Ces pages, qui ressemblent davantage à la narration d’une errance qu’à un voyage qui aurait prévu sa destination, sont aussi l’occasion, bien évidemment, d’évocations d’ordre autobiographique qui entrent dans le cadre de la « quête des origines ». Le premier poème, « Puzzle », en pose les premiers éléments, et le titre de quelques autres en consolide le parcours: « Le consulat », « Mamie Louisa », « Mon sang du nord » ou « Au nom des pères ». Là encore, une écriture sûre sait trouver le point d’émotion, comme dans « Hai Phong /…/ Port qui n’en finit pas / de traverser l’écume naphtaline / tous flamboyants éteints ». C’est dans ces textes que la voix de Colette Daviles-Estinès semble retrouver, tout spontanément, comme remontée du fond d’elle-même et à son insu, des accents de petite fille: « Nous avons longé le pâté de maisons / C’est un gros pâté, ta maison, Papa », ou encore, à propos de sa grand-mère: « Je l’imaginais assise en amazone / derrière son prince charmant / sur la croupe d’un cheval blanc ».
Ce recueil de poèmes, dans lequel le regard se tourne vers le visage du pays perdu, retrouvé, et réapproprié par l’écriture, comme l’on reconstruit avec les éléments de la réalité les images d’un rêve, n’est pourtant pas porteur d’une nostalgie qui verserait dans l’effusion. Mais il est l’expression d’une douleur toujours ouverte, ferment d’un « chant profond » où se dit que notre appartenance au monde ne va jamais de soi. Et que, pour y trouver sa place, il faut, pour quelques-uns, y chercher et y labourer son territoire de parole, y déposer ses mots, comme en terre d’asile on pose son bagage pour y trouver quelque repos. Dans ce qu’il offre de matière poétique, ce livre de l’errance est aussi le livre d’une halte, celle d’une mémoire en partie retrouvée, reconstruite, « balayée d’ombre sous le vent » mais offerte un moment à l’apaisement et à ce qu’il permet de possible partage.

Michel Diaz, 13/09/2018

 

A propos de L’or saisons de Clément G. Second

Couv L'or saisons
Une Orpailleuse de finitudes

 

L’or saisons

 

de Colette Daviles-Estinès

illustrée par Philippe Croq

(Éd. Tipaza, 2018)

Qui, avant de le tenir enfin entre ses mains puis d’y engager ses regards, ne le connaissant pas encore mais l’ayant un peu deviné par assiduité aux Volets ou vers, le riche blog accueillant de la poète, et aux revues, au chaleureux Lichen d’Élisée Bec dont chaque numéro publie de ses textes en particulier – qui donc ne s’ennuyait souvent, impatiemment, de L’or saisons ?

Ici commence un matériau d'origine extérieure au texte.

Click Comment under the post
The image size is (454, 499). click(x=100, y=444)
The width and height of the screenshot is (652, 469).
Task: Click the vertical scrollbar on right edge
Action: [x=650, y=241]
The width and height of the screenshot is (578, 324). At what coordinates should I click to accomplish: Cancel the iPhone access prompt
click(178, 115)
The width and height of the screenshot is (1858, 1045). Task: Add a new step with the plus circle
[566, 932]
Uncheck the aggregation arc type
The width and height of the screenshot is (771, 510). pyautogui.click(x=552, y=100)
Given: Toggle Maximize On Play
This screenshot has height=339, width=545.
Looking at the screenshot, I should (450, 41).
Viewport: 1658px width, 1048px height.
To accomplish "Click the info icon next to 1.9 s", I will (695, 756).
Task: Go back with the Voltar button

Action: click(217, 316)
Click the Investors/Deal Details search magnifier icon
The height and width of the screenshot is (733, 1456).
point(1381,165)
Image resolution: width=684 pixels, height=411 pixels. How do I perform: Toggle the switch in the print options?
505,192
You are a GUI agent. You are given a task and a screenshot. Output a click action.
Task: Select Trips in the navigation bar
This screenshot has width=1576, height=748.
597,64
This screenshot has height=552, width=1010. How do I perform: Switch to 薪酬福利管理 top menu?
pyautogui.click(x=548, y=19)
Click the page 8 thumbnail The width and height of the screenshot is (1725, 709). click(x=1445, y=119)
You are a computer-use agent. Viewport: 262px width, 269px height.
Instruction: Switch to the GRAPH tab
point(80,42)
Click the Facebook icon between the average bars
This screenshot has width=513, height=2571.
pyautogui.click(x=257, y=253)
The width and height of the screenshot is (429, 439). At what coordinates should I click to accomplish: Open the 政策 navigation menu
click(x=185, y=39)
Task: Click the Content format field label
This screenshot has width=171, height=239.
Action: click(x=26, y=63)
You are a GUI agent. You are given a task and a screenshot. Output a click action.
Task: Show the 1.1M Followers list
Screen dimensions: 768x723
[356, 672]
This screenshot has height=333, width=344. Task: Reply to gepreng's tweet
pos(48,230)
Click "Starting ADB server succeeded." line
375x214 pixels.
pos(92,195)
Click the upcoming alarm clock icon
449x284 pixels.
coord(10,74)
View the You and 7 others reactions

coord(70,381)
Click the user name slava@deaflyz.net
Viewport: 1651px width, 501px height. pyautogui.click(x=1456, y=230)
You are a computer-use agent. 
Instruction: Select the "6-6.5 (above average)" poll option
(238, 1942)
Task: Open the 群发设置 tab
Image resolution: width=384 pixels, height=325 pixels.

Dans cet ouvrage aux pages végétales, branches-feuilles souples accolées au tronc du dos, les poèmes de Colette Daviles-Estinès fascinent par une constante beauté diffractée en inflexions menant très loin, et l’art de Philippe Croq intercale des peintures polysémiques comme autant de superbes jalons et relais complices.

Sa découverte, lexique et picturale, procure un multiple plaisir, un enchantement. Étrangère au virtuose, au péremptoire, au savant, mais au contraire amie des présences et signes, les apprivoisant, les creusant, s’y apprivoisant aussi, proposant en partage tout un cheminement parmi eux, la parole inspirée de Colette Daviles-Estinès suscite ce rare bonheur.

Parole traversée, et du lent, nuancé tournoiement des saisons rendu par un paysagisme lié à l’intériorité, et de saisies instantanées touchant parfois à la captation pure, et d’une vivance (selon le mot de la poète) évolutive à même le truchement varié, complexe, du monde, non abstraite de lui. Parole-tentative et parole-découverte, à la fois très vibrante, chatoyante et d’un tracé si sûr, comme nécessaire, avec ce quelque chose de parfait d’un geste calligraphe. On devine par quelles mailles fines, quelle exigence personnelle sans préjudice du naturel, de la fantaisie même, quel dû à la Langue aussi, d’abord et toujours, l’attention à l’alentour et à soi de Colette Daviles-Estinès infuse, passe et passe, se tamise jusqu’à l’obtention d’un parachevé – sans prétention, à l’instar de l’absence de majuscule à l’or du titre.

Les citations se bousculent ; en voici plusieurs dont on identifiera ou devinera les liens avec les traits ci-dessus dégagés (pardon pour les poèmes ainsi morcelés, mais ces passages devraient donner envie de les lire…).

Accrocher un verbe bleu aux phrases du vent (Arrimer en pays d’automne, p.19)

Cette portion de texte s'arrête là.